Remembrance, regret, resolution

Tales from the Unending Story



I miss my Opa.

A few years ago, my daughter Ellie had a school assignment for Remembrance Day to to write about someone she remembered that served in the armed forces. She wrote about her great-grandfather (Opa). Helping her write a few short sentences about his life made me realize just how little I knew about his story, specifically his time in the war.

Like most kids growing up, Opa’s life was only as significant as it pertained to me, to our games of chess, our bowling outings, our summer sleepovers, and the strong, loving, clenching hugs he gave.

Choosing a picture for Ellie’s project, I had to resist the oncoming tears so we could quickly finish the project.

In that moment, along with others over the last few years since his passing, I lamented the stories I didn’t take enough interest in to ask about; the wisdom that he has taken with him that I was too busy, too young, too self-absorbed, too naive to attempt to glean from him; not to mention my Oma (grandmother), my great-aunts and uncles no longer alive. That generation of my family survived a world war before travelling across the ocean in pursuit of a new life, and I lost the chance to know more of their incredible story.

As I’ve attended each of their funerals, the few obituary details and memories shared by family members create pangs of regret that I didn’t ask more questions.
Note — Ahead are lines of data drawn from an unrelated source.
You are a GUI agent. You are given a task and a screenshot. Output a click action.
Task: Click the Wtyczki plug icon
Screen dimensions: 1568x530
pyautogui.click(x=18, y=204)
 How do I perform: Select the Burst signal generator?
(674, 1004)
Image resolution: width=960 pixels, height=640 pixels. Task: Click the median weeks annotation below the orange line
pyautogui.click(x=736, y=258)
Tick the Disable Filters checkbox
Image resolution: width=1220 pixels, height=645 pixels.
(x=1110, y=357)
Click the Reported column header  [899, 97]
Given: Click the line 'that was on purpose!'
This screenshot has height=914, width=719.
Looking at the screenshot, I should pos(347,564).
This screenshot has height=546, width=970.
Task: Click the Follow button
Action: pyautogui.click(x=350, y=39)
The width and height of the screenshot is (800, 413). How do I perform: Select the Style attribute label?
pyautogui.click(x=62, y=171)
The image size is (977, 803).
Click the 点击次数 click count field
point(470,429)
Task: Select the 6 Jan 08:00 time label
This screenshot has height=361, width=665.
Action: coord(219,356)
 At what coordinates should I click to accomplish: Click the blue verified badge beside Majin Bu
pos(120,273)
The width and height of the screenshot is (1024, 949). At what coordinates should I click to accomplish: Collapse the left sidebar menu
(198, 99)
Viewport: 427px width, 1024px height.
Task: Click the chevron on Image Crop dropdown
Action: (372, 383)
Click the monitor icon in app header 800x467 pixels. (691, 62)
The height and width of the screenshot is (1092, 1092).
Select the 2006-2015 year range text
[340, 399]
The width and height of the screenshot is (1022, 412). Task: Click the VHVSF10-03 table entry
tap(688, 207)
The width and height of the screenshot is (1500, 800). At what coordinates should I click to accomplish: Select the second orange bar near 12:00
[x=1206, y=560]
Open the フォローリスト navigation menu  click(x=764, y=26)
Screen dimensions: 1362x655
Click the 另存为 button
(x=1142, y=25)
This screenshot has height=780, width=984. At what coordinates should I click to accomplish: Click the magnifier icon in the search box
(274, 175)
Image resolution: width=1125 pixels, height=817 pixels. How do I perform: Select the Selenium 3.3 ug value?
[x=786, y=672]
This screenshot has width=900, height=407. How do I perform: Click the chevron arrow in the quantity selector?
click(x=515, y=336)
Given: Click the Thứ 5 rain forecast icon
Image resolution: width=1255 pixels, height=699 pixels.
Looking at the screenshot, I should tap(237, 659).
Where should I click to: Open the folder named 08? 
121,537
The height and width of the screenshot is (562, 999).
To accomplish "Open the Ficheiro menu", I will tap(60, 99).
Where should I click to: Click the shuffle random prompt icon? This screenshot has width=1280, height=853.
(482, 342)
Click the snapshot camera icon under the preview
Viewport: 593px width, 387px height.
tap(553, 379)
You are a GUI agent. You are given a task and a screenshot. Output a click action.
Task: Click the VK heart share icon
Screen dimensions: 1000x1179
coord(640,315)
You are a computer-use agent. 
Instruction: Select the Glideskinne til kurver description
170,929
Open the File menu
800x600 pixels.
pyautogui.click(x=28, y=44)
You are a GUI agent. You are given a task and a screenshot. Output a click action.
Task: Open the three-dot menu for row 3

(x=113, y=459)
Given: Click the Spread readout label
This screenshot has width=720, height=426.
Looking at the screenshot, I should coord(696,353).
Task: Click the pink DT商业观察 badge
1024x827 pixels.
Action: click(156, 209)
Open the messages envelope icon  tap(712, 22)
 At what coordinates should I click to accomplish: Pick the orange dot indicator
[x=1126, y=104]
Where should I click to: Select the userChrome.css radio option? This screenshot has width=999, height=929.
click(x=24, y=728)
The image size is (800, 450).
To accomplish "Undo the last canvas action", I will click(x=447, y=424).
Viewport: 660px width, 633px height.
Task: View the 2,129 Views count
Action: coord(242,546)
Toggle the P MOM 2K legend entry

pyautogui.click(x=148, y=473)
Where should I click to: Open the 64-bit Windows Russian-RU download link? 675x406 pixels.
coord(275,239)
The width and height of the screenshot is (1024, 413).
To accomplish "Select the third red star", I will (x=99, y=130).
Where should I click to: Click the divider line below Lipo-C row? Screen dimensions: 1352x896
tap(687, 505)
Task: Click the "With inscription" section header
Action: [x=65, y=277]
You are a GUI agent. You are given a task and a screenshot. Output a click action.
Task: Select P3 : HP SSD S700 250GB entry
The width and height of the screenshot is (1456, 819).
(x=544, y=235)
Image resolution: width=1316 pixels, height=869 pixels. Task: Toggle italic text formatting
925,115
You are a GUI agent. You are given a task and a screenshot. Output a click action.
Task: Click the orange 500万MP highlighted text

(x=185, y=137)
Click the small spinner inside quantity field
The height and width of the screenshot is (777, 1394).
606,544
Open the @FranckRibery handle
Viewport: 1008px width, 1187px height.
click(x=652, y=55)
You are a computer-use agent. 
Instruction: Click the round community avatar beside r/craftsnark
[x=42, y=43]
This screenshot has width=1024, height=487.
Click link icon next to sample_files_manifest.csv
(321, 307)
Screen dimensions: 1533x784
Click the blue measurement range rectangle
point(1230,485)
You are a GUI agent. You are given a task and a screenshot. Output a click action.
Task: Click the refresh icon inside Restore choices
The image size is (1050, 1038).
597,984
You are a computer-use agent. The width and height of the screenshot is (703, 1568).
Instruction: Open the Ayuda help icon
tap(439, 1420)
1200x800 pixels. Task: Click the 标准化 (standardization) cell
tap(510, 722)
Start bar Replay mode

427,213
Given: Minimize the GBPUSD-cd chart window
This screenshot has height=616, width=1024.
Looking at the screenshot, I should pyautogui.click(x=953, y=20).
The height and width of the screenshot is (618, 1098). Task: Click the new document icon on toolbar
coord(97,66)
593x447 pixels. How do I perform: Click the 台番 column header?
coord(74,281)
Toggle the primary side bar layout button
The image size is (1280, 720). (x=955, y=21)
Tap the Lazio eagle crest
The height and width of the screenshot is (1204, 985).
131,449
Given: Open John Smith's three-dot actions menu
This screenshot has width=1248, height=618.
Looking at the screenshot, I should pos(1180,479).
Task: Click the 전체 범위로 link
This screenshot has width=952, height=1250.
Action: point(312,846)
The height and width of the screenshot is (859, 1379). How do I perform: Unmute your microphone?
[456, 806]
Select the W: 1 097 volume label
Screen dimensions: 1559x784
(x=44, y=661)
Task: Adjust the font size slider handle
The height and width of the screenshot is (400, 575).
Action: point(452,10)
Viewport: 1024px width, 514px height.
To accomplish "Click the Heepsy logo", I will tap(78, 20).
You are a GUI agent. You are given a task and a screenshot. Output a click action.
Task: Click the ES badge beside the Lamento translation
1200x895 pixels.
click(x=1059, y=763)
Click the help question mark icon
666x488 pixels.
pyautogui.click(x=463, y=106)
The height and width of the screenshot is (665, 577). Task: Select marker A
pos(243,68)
In my reading of Jeremiah, he is nearly put to death because the priests, prophets and officials didn’t like his pronouncements of destruction when a few old guys come to save him. “Some of the elders of the land stepped forward and said to the entire assembly of people. . . . We are about to bring a terrible disaster on ourselves” (Jeremiah 26:17-19). If it wasn’t for the wisdom of the elders who remembered what had happened in the past, who had experienced this similar situation before, Jeremiah would likely have not survived the day.

I have been thinking about how disconnected I am from the elders in my life: my wife’s two remaining grandmothers and the many elders in my congregation. They have stories to tell, wisdom to share, the kind that may prevent me from making deadly mistakes, or at least help me to make better and wiser choices.

Today’s culture tends to hallow whatever is new and recent and forgets the deep well of wisdom and experience in our elders, to our own detriment.

I know it’s not the New Year yet, but I think I need to make a resolution to start doing some gleaning; start asking more questions; start making space for the elders in my life to share their story and their wisdom; recognizing they have had more encounters with God, more struggles to learn from, more experiences like the ones I’m currently going through. They might just be the answers to my prayers.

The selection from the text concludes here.